*Goal of the exercise:* Copy the listing that follows, line for line, without a single difference.

*The records:*
*-*-*
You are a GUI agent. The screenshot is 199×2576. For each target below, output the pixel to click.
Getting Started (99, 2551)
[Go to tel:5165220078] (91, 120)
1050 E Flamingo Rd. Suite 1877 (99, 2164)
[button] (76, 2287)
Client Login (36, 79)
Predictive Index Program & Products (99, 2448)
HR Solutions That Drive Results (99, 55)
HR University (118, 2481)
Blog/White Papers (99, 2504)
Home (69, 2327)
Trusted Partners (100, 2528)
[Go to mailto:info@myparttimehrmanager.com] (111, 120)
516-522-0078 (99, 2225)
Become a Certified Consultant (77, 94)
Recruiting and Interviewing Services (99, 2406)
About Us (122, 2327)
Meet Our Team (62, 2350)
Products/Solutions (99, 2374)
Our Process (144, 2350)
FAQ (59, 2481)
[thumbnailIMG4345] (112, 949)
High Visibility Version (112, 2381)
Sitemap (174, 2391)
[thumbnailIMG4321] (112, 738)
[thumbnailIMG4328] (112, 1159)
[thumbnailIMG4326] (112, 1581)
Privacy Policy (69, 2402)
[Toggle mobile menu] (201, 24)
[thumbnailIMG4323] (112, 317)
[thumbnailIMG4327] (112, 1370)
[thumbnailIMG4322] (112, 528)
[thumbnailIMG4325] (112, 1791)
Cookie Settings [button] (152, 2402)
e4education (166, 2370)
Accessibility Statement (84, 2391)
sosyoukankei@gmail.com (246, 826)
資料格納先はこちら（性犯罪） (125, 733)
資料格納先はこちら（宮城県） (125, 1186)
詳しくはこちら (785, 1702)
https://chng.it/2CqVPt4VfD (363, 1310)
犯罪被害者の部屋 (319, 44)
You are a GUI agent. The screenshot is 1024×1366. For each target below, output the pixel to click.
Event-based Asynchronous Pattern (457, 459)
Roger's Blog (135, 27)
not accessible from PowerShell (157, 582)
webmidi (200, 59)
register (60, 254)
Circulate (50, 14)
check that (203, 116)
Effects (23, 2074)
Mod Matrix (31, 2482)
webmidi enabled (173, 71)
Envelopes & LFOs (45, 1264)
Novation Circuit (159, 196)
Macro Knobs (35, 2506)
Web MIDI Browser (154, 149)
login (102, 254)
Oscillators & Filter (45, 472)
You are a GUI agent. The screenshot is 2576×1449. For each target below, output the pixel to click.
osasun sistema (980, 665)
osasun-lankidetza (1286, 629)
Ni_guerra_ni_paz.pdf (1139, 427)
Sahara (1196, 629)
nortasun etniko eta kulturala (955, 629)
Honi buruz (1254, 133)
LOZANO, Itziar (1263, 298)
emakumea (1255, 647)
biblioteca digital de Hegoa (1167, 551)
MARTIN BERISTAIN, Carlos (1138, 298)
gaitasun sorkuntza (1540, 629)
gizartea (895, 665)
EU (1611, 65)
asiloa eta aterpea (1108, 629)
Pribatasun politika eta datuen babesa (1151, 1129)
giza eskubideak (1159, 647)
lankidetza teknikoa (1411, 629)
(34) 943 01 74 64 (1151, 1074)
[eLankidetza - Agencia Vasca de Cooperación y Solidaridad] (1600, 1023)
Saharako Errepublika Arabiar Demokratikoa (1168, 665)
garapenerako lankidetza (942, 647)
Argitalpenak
*-*-*
*Response for this exercise:*
You are a GUI agent. The screenshot is 199×2576. For each target below, output the pixel to click.
Getting Started (99, 2551)
[Go to tel:5165220078] (91, 120)
1050 E Flamingo Rd. Suite 1877 (99, 2164)
[button] (76, 2287)
Client Login (36, 79)
Predictive Index Program & Products (99, 2448)
HR Solutions That Drive Results (99, 55)
HR University (118, 2481)
Blog/White Papers (99, 2504)
Home (69, 2327)
Trusted Partners (100, 2528)
[Go to mailto:info@myparttimehrmanager.com] (111, 120)
516-522-0078 (99, 2225)
Become a Certified Consultant (77, 94)
Recruiting and Interviewing Services (99, 2406)
About Us (122, 2327)
Meet Our Team (62, 2350)
Products/Solutions (99, 2374)
Our Process (144, 2350)
FAQ (59, 2481)
[thumbnailIMG4345] (112, 949)
High Visibility Version (112, 2381)
Sitemap (174, 2391)
[thumbnailIMG4321] (112, 738)
[thumbnailIMG4328] (112, 1159)
[thumbnailIMG4326] (112, 1581)
Privacy Policy (69, 2402)
[Toggle mobile menu] (201, 24)
[thumbnailIMG4323] (112, 317)
[thumbnailIMG4327] (112, 1370)
[thumbnailIMG4322] (112, 528)
[thumbnailIMG4325] (112, 1791)
Cookie Settings [button] (152, 2402)
e4education (166, 2370)
Accessibility Statement (84, 2391)
sosyoukankei@gmail.com (246, 826)
資料格納先はこちら（性犯罪） (125, 733)
資料格納先はこちら（宮城県） (125, 1186)
詳しくはこちら (785, 1702)
https://chng.it/2CqVPt4VfD (363, 1310)
犯罪被害者の部屋 (319, 44)
You are a GUI agent. The screenshot is 1024×1366. For each target below, output the pixel to click.
Event-based Asynchronous Pattern (457, 459)
Roger's Blog (135, 27)
not accessible from PowerShell (157, 582)
webmidi (200, 59)
register (60, 254)
Circulate (50, 14)
check that (203, 116)
Effects (23, 2074)
Mod Matrix (31, 2482)
webmidi enabled (173, 71)
Envelopes & LFOs (45, 1264)
Novation Circuit (159, 196)
Macro Knobs (35, 2506)
Web MIDI Browser (154, 149)
login (102, 254)
Oscillators & Filter (45, 472)
You are a GUI agent. The screenshot is 2576×1449. For each target below, output the pixel to click.
osasun sistema (980, 665)
osasun-lankidetza (1286, 629)
Ni_guerra_ni_paz.pdf (1139, 427)
Sahara (1196, 629)
nortasun etniko eta kulturala (955, 629)
Honi buruz (1254, 133)
LOZANO, Itziar (1263, 298)
emakumea (1255, 647)
biblioteca digital de Hegoa (1167, 551)
MARTIN BERISTAIN, Carlos (1138, 298)
gaitasun sorkuntza (1540, 629)
gizartea (895, 665)
EU (1611, 65)
asiloa eta aterpea (1108, 629)
Pribatasun politika eta datuen babesa (1151, 1129)
giza eskubideak (1159, 647)
lankidetza teknikoa (1411, 629)
(34) 943 01 74 64 (1151, 1074)
[eLankidetza - Agencia Vasca de Cooperación y Solidaridad] (1600, 1023)
Saharako Errepublika Arabiar Demokratikoa (1168, 665)
garapenerako lankidetza (942, 647)
Argitalpenak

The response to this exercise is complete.